The company said on Thursday that it was looking into the scope of the apparent hack.
Uber discovered its computer network had been breached on Thursday, leading the company to take several of its internal communications and engineering systems offline as it investigated the extent of the hack.
The breach appeared to have compromised many of Uber’s internal systems, and a person claiming responsibility for the hack sent images of email, cloud storage and code repositories to cybersecurity researchers and The New York Times.
“They pretty much have full access to Uber,” said Sam Curry, a security engineer at Yuga Labs who corresponded with the person who claimed to be responsible for the breach. “This is a total compromise, from what it looks like.”
An Uber spokesman said the company was investigating the breach and contacting law enforcement officials.
Uber employees were instructed not to use the company’s internal messaging service, Slack, and found that other internal systems were inaccessible, said two employees, who were not authorized to speak publicly.
Shortly before the Slack system was taken offline on Thursday afternoon, Uber employees received a message that read, “I announce I am a hacker and Uber has suffered a data breach.” The message went on to list several internal databases that the hacker claimed had been compromised.
The hacker compromised a worker’s Slack account and used it to send the message, the Uber spokesman said. It appeared that the hacker was later able to gain access to other internal systems, posting an explicit photo on an internal information page for employees.
The person who claimed responsibility for the hack told The New York Times that he had sent a text message to an Uber worker claiming to be a corporate information technology person. The worker was persuaded to hand over a password that allowed the hacker to gain access to Uber’s systems, a technique known as social engineering.
“These types of social engineering attacks to gain a foothold within tech companies have been increasing,” said Rachel Tobac, chief executive of SocialProof Security. Ms. Tobac pointed to the 2020 hack of Twitter, in which teenagers used social engineering to break into the company. Similar social engineering techniques were used in recent breaches at Microsoft and Okta.
“We are seeing that attackers are getting smart and also documenting what is working,” Ms. Tobac said. “They have kits now that make it easier to deploy and use these social engineering methods. It’s become almost commoditized.”
The hacker, who provided screenshots of internal Uber systems to demonstrate his access, said that he was 18 years old and had been working on his cybersecurity skills for several years. He said he had broken into Uber’s systems because the company had weak security. In the Slack message that announced the breach, the person also said Uber drivers should receive higher pay.
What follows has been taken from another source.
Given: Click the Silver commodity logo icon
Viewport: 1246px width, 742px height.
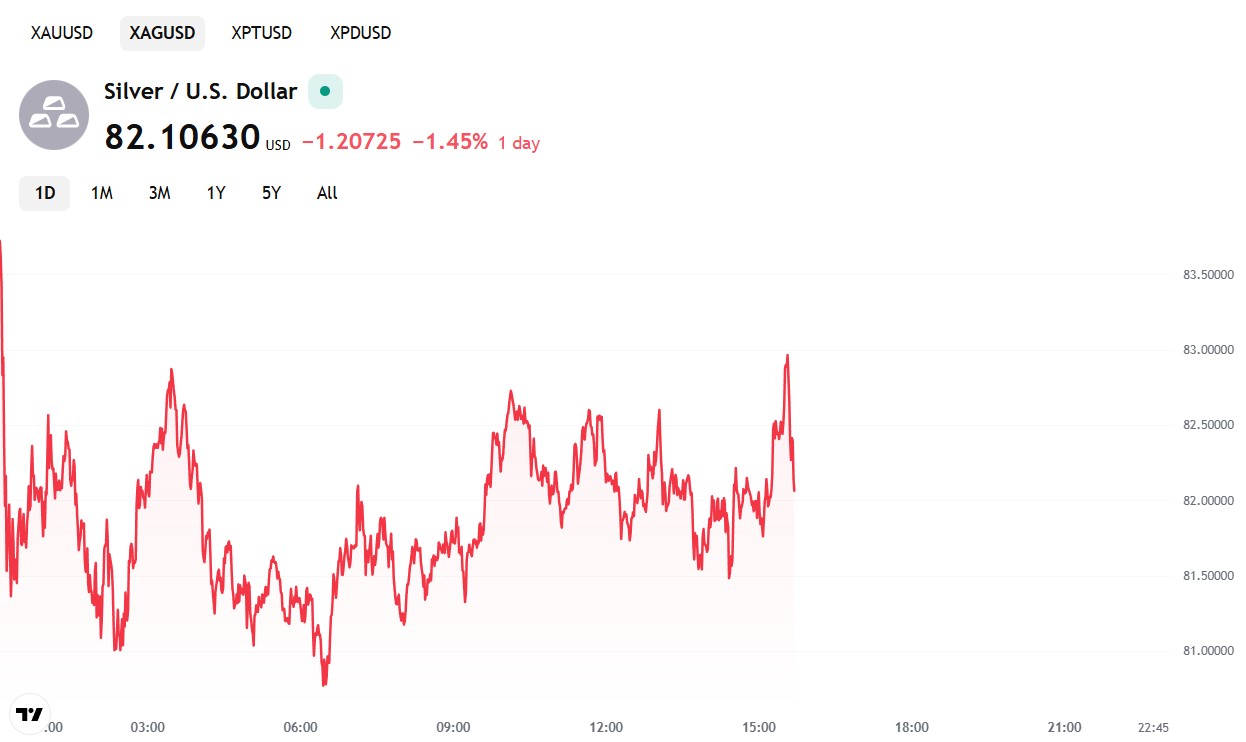Looking at the screenshot, I should (x=53, y=115).
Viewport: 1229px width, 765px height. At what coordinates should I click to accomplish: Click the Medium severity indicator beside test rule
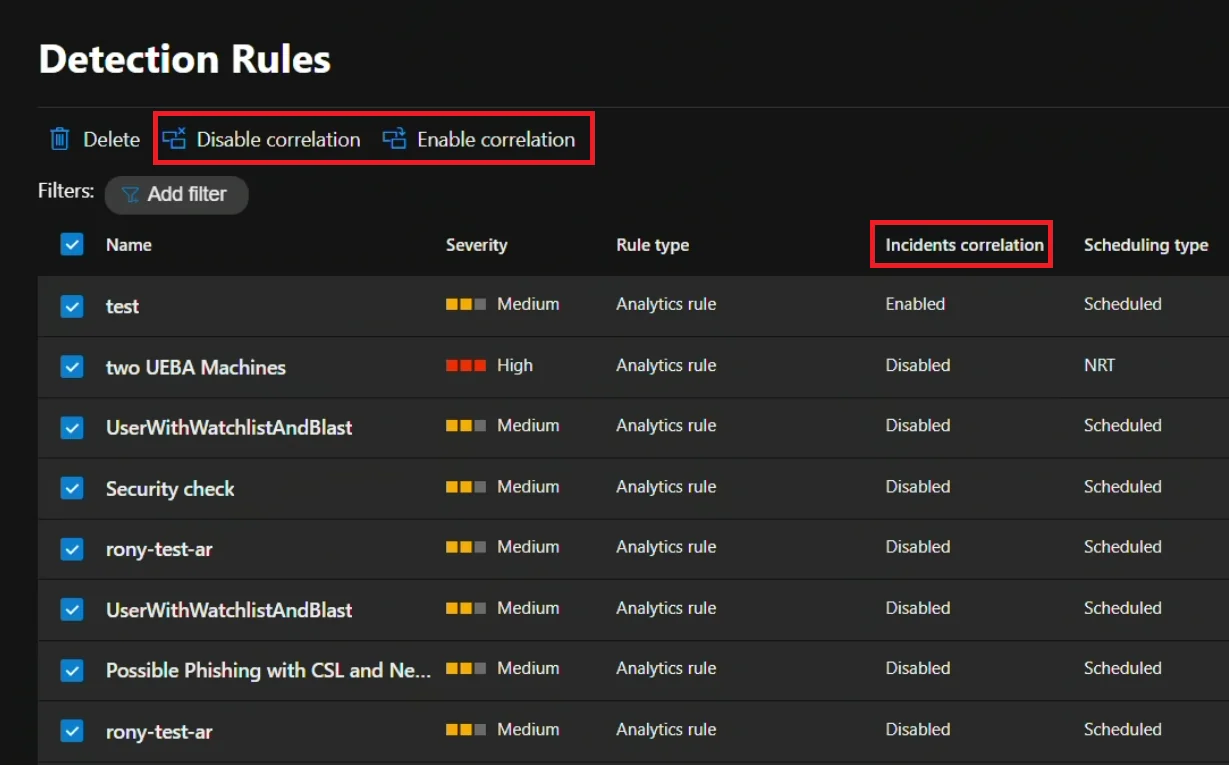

The person appeared to have access to Uber source code, email and other internal systems, Mr. Curry said. “It seems like maybe they’re this kid who got into Uber and doesn’t know what to do with it, and is having the time of his life,” he said.
In an internal email that was seen by The New York Times, an Uber executive told employees that the hack was under investigation. “We don’t have an estimate right now as to when full access to tools will be restored, so thank you for bearing with us,” wrote Latha Maripuri, Uber’s chief information security officer.
It was not the first time that a hacker had stolen data from Uber. In 2016, hackers stole information from 57 million driver and rider accounts and then approached Uber and demanded $100,000 to delete their copy of the data. Uber arranged the payment but kept the breach a secret for more than a year.
Joe Sullivan, who was Uber’s top security executive at the time, was fired for his role in the company’s response to the hack. Mr. Sullivan was charged with obstructing justice for failing to disclose the breach to regulators and is currently on trial.
Lawyers for Mr. Sullivan have argued that other employees were responsible for regulatory disclosures and said the company had scapegoated Mr. Sullivan.